Chris Harman

 

Not all Marxism is dogmatism:
a reply to Michel Husson

(Winter 2010)


From International Socialism (2nd series), No.125, Winter 2010.
Copyright © International Socialism.
Downloaded with thanks from the International Socialism Website.
Marked up by Einde O’Callaghan for the Marxists’ Internet Archive.


Michel Husson has criticised a number of Marxist economists, including myself, in the most stringent manner. [1] He writes that:

The crisis has given rise in recent months to a series of contributions characterised by a counterproductive and discouraging dogmatism ... What these contributions have in common are references to the orthodox interpretation of the law of the tendency of the rate of profit to fall. [2]

This, he claims, ignores the elementary fact that “there has been a very clear tendency for the rate of profit to rise in the principal capitalist countries. This evolution is sufficiently pronounced that one cannot expect it to be affected significantly by more or less appropriate correctives.” He then provides a graph based on figures provided by the European Union for the US, Europe and the G8 that purport to justify his argument.

But there are big problems with coming to terms with these figures. First, he does not either provide information as to where the European Union got its figures from or explain in detail the methodology used to construct the rate of profit from them (all he says is that they “relate the net excess from exploitation to the stock of capital”). Without such information it is impossible for those of us accused of “dogmatism” to subject his argument to scientific scrutiny.

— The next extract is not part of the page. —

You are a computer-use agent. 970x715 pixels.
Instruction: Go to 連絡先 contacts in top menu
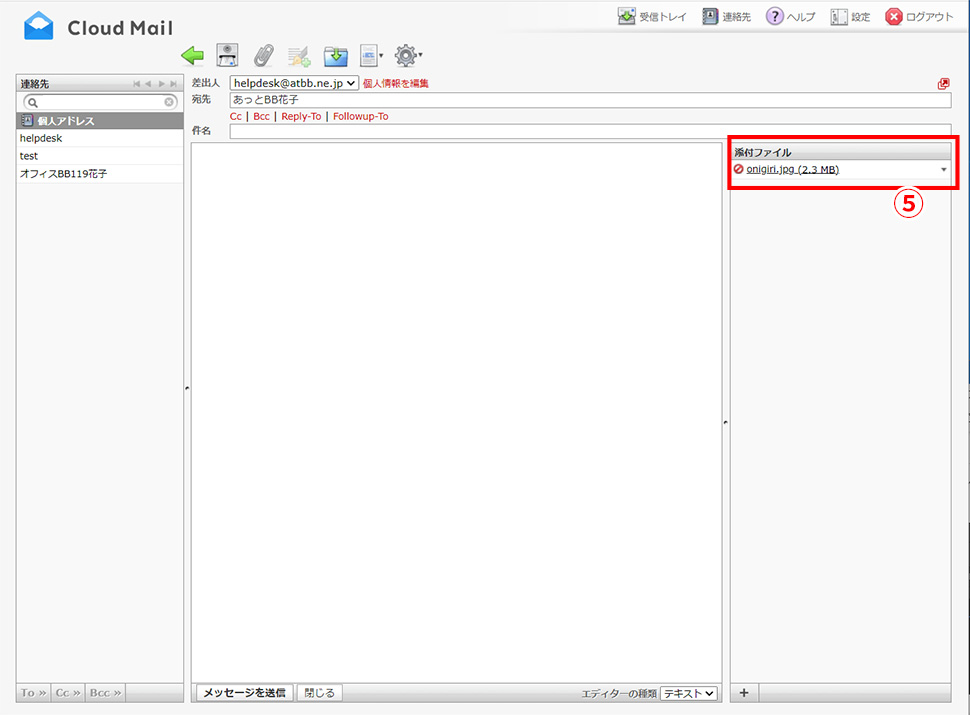(x=726, y=17)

Figure 1: Husson’s figures for the US rate of profit
Source: Husson, 2009

figure 1

Secondly, his graphs differ very markedly from numerous other attempts to calculate the path of the rate of profit. This is most clearly the case with the US. Husson claims that in the decade 1998-2008 the rate of profit there not only recovered from a fall in the years after 1968-82 of about a quarter but rose to about 30 percent higher than the pre-1973 level. [3]

By contrast Robert Brenner, Fred Moseley, Simon Mohun, Alan Freeman and Andrew Kliman have all provided figures which, although differing to some degree with each other, show a pattern which is very different from the one Michel Husson portrays. [4] On the one hand they show a bigger decline up to 1982 than does Husson; on the other they show the recovery since to have been much more limited than Husson suggests, and not even reaching, let alone going 30 percent beyond, the figure for the late 1960s. Moseley, who shows the biggest recovery of profit rates in recent years, provides a pattern that nowhere approaches Husson’s, while Brenner, Mohun, Freeman and Kliman all show recent profitability to have been substantially lower than during the 1960s. These figures are all based upon checkable statistics provided by the US Bureau of Economic Affairs in its NIPA tables. Arnaud Sylvain only provides figures up to 2000, but his graph certainly does not show the massive rise above the figures for the 1960s which Husson claims – rather it shows their peak in the late 1990s as being only about the level of 1973 and well below the level of the mid to late 1960s. [5] Gérard Duménil and Dominique Lévy’s figures up to 1997 are similarly very different from Husson’s. [6] Figures by Goldman Sachs only start in the 1980s and so do not show the decline in profits from the late 1960s. But the pattern of the recovery of US profits is very different from Husson’s with the level in 1997 and 2007 only about 10 percent higher than in 1988. [7]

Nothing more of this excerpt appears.